Tests doubles and dependency injection
Overview
Teaching: 30 min
Exercises: 15 minQuestions
What are test doubles?
What types of test doubles are there?
How do I configure and run tests with Google Mocks?
Objectives
Understand the different types of test doubles and when to use them
Understand the value of dependency injection
Re-write code enabling dependency injection
Apply test doubles in different use cases
Apply mocking in different use cases
Testing untestable code
Sooner or later you will face a piece of code that is not straightforward to write a test for. It might be because it calls a function that requests some data from a piece of hardware, or because it needs to access a database that is not available in the testing environment, or simply because it triggers a complex and time consuming computation process that is only suited to run in a supercomputer. Whatever the reason, you have a problem. Moreover, you might want to test if some intermediate result in the calculation is valid, and not just the final output.

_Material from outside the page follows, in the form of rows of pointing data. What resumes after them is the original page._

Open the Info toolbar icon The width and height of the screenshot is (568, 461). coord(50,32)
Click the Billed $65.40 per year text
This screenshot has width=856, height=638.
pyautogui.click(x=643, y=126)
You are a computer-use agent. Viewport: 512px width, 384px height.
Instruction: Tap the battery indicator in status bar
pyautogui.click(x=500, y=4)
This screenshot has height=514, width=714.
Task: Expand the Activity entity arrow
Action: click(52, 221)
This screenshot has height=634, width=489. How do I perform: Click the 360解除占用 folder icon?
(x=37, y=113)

There is one possible solution: replace the problematic function by another one that, for the purposes of the test, behaves in a similar manner but without the problematic functionality of the original one. These replacements are called test doubles.
Test doubles
Test doubles are artificial replacements of functions or objects that prevent - or hinder - testing a particular part of the code. Depending on what these replacements do, and also on the programming language, they receive different names. From the Wikipedia, we have:
- Test stub: used for providing the tested code with “indirect input”, i.e. canned answers so that the code can keep running.

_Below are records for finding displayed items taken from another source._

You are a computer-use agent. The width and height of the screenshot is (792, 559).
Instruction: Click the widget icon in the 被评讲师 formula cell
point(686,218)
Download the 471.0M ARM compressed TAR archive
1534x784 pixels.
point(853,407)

- Mock object: used for verifying “indirect output” of the tested code, by first defining the expectations before the tested code is executed.

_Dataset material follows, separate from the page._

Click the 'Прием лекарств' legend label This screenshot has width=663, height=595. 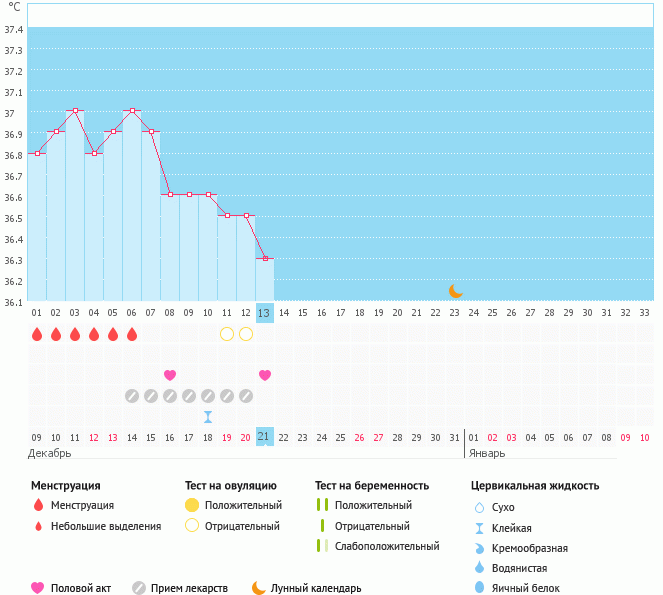point(189,589)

- Test spy: used for verifying “indirect output” of the tested code, by asserting the expectations afterwards, without having defined the expectations before the tested code is executed.
- Fake object: used as a simpler implementation, e.g. using an in-memory database in the tests instead of doing real database access.
- Dummy object: used when a parameter is needed for the tested method, but when we don’t actually need to use the parameter.
Which type of test double to use will depend on the specific code you want to test and what the double is meant to replace. Functions are often replaced with stubs or fakes, while objects of complex classes with multiple methods or attributes require more elaborate mocks.
Now, the complexity becomes how to use them!
Dependency injection
Consider the following function that normalizes an array according to some definition of norm (ignore whether this is the most performant approach or not):
void normalize_v1(int array[], int length)
{
double norm{calculate_norm(array)};
for (int i{0}; i < length; ++i)
{
array[i] /= norm;
}
}
You need to test it, but you do not want to have to calculate the norm along the way. How would you tell the normalize
function to use a test double for calculate_norm
and not the real one?
Well, you cannot. calculate_norm
is hardcoded in the definition of normalize
so replacing it for another function is not possible, especially if we consider that normalize
will be defined in a particular file within your code, but you are testing it somewhere else.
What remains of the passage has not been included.